After the loop, it calls main__XYZ_x which just checks if our position is the final position which is supposed to be 0x86.
At this point, I decided to write a gdb script to log all calls to main__XYZ_b and dump the map to create the correct sequence of characters that leads us from position 0 to 0x86:
#!/usr/bin/env python3
import gdb
gdb.execute('bp 0x4A4480')
gdb.execute('run < /dev/null')
password = ['?'] * 0x86
while True:
try:
from_pos = int(gdb.parse_and_eval('*(int *)($rsp + 0x10)'))

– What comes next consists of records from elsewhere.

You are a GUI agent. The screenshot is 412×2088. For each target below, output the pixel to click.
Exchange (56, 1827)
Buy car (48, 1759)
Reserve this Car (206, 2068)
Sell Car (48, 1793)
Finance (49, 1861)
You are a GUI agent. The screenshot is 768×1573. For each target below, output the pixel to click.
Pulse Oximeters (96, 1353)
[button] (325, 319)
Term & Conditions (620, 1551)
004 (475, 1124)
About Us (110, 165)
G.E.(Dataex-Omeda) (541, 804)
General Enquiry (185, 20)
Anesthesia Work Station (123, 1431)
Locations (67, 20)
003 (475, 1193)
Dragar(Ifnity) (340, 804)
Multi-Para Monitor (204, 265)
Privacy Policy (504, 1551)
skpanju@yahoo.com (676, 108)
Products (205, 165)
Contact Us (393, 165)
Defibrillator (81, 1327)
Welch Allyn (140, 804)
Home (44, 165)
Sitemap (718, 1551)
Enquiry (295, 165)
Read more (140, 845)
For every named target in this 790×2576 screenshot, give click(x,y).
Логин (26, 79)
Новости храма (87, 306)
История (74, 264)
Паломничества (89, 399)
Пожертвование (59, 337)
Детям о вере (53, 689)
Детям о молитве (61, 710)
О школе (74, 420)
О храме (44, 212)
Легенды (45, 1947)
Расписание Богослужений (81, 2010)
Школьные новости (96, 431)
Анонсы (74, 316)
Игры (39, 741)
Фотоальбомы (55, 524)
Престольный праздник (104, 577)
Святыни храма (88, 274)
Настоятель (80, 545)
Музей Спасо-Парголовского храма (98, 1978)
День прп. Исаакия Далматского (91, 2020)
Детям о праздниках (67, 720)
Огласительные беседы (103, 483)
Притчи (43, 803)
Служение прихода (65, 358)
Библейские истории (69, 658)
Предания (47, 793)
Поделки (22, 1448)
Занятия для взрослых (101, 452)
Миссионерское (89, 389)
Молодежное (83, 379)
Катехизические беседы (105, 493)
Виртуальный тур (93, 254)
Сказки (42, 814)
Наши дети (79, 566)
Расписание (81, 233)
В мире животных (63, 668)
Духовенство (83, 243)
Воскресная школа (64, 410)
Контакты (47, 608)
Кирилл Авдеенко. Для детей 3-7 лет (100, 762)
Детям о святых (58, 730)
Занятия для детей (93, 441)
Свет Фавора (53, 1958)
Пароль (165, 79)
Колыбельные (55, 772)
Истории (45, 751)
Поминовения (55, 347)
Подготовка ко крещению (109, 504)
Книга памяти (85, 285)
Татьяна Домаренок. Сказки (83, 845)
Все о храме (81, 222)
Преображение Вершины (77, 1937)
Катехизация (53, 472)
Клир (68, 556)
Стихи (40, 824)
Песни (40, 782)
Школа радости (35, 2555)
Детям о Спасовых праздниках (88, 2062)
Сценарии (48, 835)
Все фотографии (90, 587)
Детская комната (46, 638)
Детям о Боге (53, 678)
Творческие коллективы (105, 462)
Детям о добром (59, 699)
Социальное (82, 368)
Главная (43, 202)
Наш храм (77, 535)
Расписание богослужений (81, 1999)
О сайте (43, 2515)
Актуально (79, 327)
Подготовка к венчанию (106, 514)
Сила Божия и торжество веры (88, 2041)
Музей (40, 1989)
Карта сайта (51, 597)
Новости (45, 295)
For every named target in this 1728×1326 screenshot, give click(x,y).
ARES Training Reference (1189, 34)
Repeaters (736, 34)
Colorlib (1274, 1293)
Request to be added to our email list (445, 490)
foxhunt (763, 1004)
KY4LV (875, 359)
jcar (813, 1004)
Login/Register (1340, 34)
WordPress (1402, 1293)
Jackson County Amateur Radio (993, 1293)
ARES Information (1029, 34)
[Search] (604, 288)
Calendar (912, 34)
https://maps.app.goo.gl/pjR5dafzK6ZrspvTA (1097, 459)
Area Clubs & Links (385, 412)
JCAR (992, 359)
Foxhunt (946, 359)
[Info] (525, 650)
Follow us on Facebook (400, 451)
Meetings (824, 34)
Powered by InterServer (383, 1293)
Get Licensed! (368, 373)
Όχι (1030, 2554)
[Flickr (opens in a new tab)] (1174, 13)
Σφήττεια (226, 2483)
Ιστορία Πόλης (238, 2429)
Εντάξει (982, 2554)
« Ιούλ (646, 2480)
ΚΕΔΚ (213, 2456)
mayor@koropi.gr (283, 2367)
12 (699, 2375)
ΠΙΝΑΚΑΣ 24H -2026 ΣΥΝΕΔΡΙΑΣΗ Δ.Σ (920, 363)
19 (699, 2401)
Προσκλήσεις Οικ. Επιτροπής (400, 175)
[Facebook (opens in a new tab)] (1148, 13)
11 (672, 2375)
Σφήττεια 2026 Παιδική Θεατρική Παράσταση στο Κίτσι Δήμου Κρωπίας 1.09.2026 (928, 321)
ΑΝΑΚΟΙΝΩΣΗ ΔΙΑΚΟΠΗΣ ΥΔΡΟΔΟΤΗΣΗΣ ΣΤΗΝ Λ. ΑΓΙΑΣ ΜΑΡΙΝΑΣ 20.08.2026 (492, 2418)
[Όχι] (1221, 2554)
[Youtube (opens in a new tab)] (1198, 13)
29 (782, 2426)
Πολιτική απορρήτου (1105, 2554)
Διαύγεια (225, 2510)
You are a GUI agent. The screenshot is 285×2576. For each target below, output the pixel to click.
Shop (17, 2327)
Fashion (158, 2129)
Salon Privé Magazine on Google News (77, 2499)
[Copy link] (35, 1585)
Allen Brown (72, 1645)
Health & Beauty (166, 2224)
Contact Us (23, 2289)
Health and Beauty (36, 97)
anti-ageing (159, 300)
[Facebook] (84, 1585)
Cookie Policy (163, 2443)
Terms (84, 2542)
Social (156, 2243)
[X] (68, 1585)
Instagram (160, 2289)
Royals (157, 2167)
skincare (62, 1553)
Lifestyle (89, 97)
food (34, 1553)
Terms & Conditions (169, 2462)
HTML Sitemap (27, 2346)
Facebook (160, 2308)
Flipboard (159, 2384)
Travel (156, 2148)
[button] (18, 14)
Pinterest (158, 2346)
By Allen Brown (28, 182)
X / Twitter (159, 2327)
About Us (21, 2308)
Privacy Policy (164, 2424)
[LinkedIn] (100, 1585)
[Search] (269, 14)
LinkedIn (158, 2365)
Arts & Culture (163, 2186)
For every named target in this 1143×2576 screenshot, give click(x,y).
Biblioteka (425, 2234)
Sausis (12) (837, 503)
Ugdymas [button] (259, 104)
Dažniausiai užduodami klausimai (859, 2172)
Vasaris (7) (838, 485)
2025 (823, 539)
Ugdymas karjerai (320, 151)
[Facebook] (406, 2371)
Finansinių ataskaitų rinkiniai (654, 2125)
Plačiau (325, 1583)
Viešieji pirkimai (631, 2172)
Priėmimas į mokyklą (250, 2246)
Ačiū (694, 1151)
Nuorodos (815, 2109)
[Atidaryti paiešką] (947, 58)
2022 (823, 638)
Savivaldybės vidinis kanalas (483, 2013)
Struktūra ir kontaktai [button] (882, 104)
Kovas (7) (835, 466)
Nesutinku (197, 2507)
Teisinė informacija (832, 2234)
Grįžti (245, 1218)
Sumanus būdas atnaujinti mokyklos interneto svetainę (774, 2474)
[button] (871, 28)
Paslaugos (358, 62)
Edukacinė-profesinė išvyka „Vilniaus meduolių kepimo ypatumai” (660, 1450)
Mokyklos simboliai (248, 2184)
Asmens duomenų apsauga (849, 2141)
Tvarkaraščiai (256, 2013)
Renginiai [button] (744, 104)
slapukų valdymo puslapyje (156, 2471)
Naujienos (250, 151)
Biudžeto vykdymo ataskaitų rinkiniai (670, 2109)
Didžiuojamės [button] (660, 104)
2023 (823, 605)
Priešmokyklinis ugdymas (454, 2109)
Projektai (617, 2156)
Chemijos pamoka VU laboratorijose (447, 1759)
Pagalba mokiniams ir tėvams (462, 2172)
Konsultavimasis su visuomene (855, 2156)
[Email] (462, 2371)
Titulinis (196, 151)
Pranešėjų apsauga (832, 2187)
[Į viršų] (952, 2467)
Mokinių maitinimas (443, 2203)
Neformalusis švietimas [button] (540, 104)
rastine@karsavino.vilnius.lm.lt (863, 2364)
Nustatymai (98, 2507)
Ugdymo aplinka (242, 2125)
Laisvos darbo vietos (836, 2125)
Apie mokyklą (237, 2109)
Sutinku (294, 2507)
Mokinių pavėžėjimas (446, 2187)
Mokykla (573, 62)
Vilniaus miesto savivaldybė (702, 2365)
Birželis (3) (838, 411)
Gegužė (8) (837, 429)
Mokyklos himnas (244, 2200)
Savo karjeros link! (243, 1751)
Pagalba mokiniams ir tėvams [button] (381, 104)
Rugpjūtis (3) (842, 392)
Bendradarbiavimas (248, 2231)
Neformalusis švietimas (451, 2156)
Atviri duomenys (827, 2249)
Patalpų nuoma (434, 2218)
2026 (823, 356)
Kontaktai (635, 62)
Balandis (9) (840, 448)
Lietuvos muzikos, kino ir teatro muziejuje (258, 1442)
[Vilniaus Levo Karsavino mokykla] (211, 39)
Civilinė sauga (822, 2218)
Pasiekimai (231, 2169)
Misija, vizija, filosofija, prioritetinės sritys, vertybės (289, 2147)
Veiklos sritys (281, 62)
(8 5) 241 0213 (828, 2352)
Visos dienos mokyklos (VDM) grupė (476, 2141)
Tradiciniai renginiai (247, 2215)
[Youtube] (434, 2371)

char = chr(gdb.parse_and_eval('**(char **)($rsp + 0x18)'))
to_pos = int(gdb.parse_and_eval('*(int *)($rsp + 0x28)'))
password[from_pos] = char
gdb.execute('continue')
except:
break
print(''.join(password))
gdb.execute('quit')
After getting the password from the script, I immediately tested it. However, the program slowly printed the password back and crashed with index out of bounds error.
The program is supposed to print each character back and sleep in between. Then, call main_c on the input. I decided to bypass the loop, so that it immediately calls main_c instead. In order to achieve that I have patched the following conditional jump.
.text:00000000004A4240 loc_4A4240: ; CODE XREF: main_main+240↑j
.text:00000000004A4240 cmp rcx, rdx
.text:00000000004A4243 jle loc_4A4366
After patching the conditional jump from jle to jmp, I was able to run the program and get the flag.